Type the entries out once more. Match them exactly.

**Raw data**
★ ★ ★ ★
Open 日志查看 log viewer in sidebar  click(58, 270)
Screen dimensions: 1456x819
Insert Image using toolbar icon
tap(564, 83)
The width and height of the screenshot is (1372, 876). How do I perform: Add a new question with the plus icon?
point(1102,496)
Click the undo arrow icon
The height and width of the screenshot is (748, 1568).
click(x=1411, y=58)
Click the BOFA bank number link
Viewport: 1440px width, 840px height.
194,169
★ ★ ★ ★
**Response to this exercise**
Open 日志查看 log viewer in sidebar  click(58, 270)
Screen dimensions: 1456x819
Insert Image using toolbar icon
tap(564, 83)
The width and height of the screenshot is (1372, 876). How do I perform: Add a new question with the plus icon?
point(1102,496)
Click the undo arrow icon
The height and width of the screenshot is (748, 1568).
click(x=1411, y=58)
Click the BOFA bank number link
Viewport: 1440px width, 840px height.
194,169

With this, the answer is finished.